The silver dross spoken of here is an oxide of lead that was separated in the old refining process, it was used to glaze pottery. At first glance it would make the pot appear to be silver, but on closer inspection it would be found to be only earth.
Fervency in speech is attractive like silver. Zeal and charisma in speaking will draw people, but if the heart of the speaker is wicked, it will end in disillusionment and sometimes even destruction.
Hitler had fervent lips and they swayed a nation. He held before them the silver vessel of a utopia, where every wrong (real or imagined) that the German people had ever suffered would be righted. Millions of lives later, the deception wore off and those who followed him found instead that they had been responsible for the systematic extermination of millions of people. They also found that they had brought the just retribution of the world upon themselves in bombed-out cities, and for many years, a divided land.

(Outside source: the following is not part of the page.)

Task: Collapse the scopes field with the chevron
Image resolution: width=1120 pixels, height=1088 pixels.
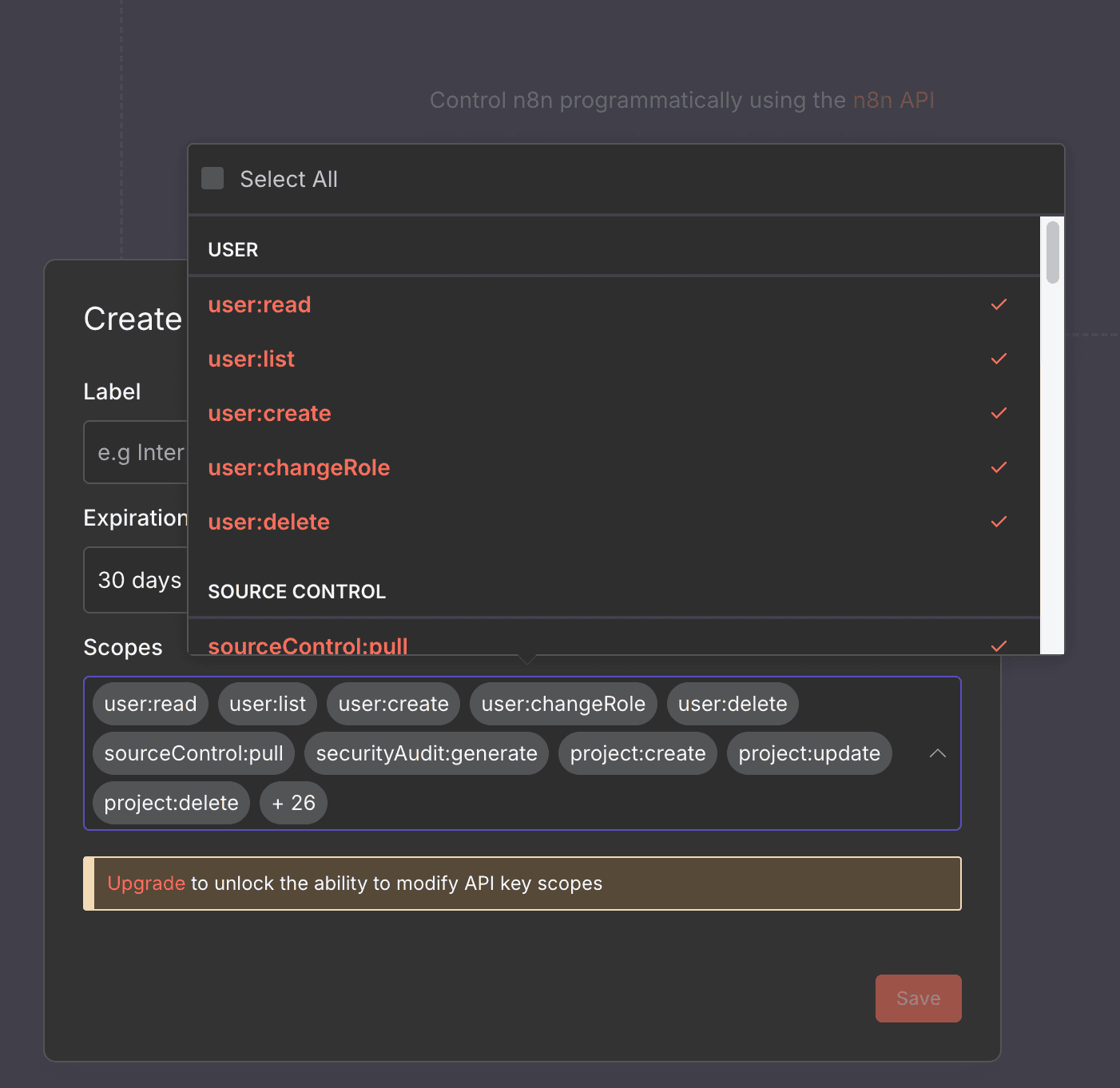Action: tap(936, 753)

It would help us all to remember that it is not the vigour of speech that makes a cause right, but the underlying principles on which it stands. A silver vessel is still silver, even if it has been somewhat tarnished and is black instead of shiny, and the truth remains true whether held in silence or broadcast in eloquence.
On a more personal level to those of us who use our tongues to preach the Gospel, we should remind ourselves that our eloquence in the pulpit is no substitute for goodness in our heart. Let us be fervent like a shining silver vessel, but let our hearts also be silver in goodness, that we may be a vessel fit for every good use. Unto Him be glory in the Church!